3 min read

LEWISTON – Councilors will take some time to inspect the aging St. Dominic Regional High School before agreeing to buy it for $215,000.

City Administrator Jim Bennett said a late Tuesday that the deal with the Roman Catholic Diocese of Portland gives the city more time to study the 83-year-old brick building.

“We didn’t have to approve the entire sale agreement, just the option,” Bennett said.

Councilors voted to ratify the option to purchase the building at Tuesday’s meeting, saving a final decision on whether to buy the building until later.
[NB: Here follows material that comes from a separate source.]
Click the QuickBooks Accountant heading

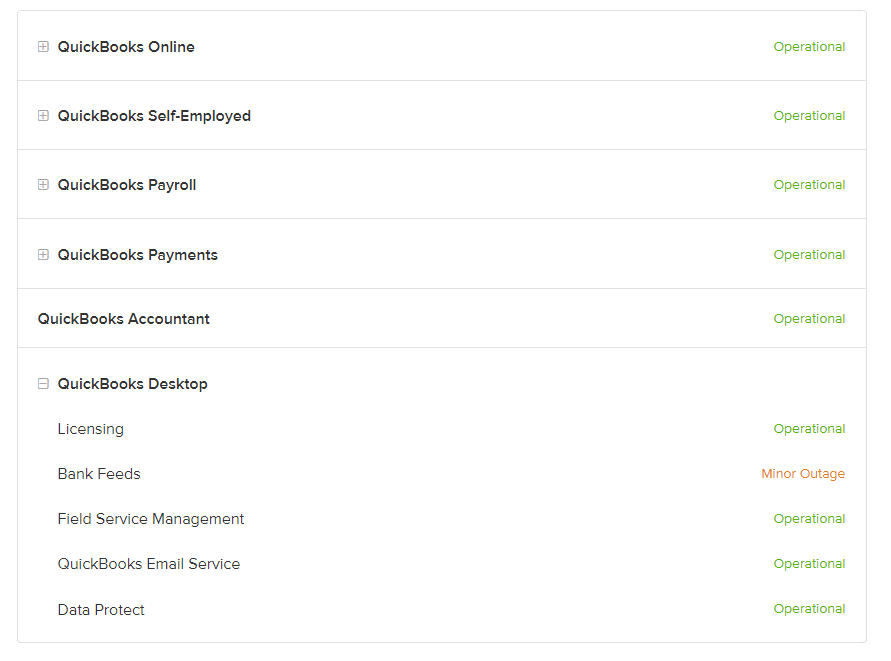pyautogui.click(x=123, y=319)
The city would have engineers and building inspectors come up with cost estimates for renovating or tearing down the building.

“It really gives us the opportunity to flesh some things out and maybe get some answers that people want,” Bennett said. “It keeps things on track, but if it turns out not to be a good decision, we don’t have to execute it.”
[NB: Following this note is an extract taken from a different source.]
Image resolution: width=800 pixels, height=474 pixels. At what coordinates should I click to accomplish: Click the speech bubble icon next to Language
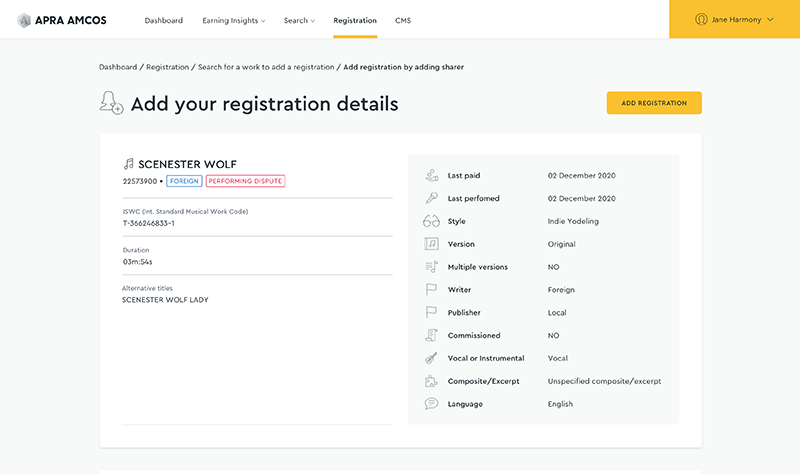coord(431,404)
The city has been trying to reuse the downtown building since the school moved to Auburn in 2001. City officials hoped to convert the building into affordable housing for the elderly, but those plans fell through last fall.

Bennett said he expects inspection results and structural engineering reports about the building back before city councilors in June or July. He also suggested presenting that information to the Lewiston Planning Board. That board voted against the sale last week, saying it didn’t have enough information to approve it.

The option will cost the city about $19,000 in back property taxes. The city began charging taxes to the building when St. Dom’s moved in January 2001. As part of the option agreement, the city agrees to forgive those taxes if councilors decide against buying the property.

Councilor Norm Rousseau said he didn’t have a problem forgiving those taxes. They began accruing after the building no longer housed a tax-exempt school, but while the archdiocese was working with the city to transform the building.

“These are taxes they accrued because they were working with the city,” Rousseau said. “They wouldn’t be there if they’d just gone ahead and sold the building. I don’t really want to punish them for cooperating with us and working in good faith.”

It was still too much for Thorne Avenue resident John Smotherman.

“I’m not in favor of spending another nickel on another real estate deal while the roads are still in such bad shape,” Smotherman said. “I don’t know why you’re doing it. We have rutted, pitted roads full of potholes. It’s a danger to motorcycles and bicycles. You should be fixing those roads, not spending money on more real estate.”

But members of the Visible Community, a downtown Lewiston community group, urged councilors to buy the building and reuse it for affordable housing.

City Councilor Lillian O’Brien said councilors needed to be sure of what they were buying.

“It’s like looking at buying a car,” O’Brien said. “You find out what you want, then you look at prices and talk to other dealers to see what you’re getting. We’re not ready to purchase it, until we do that.”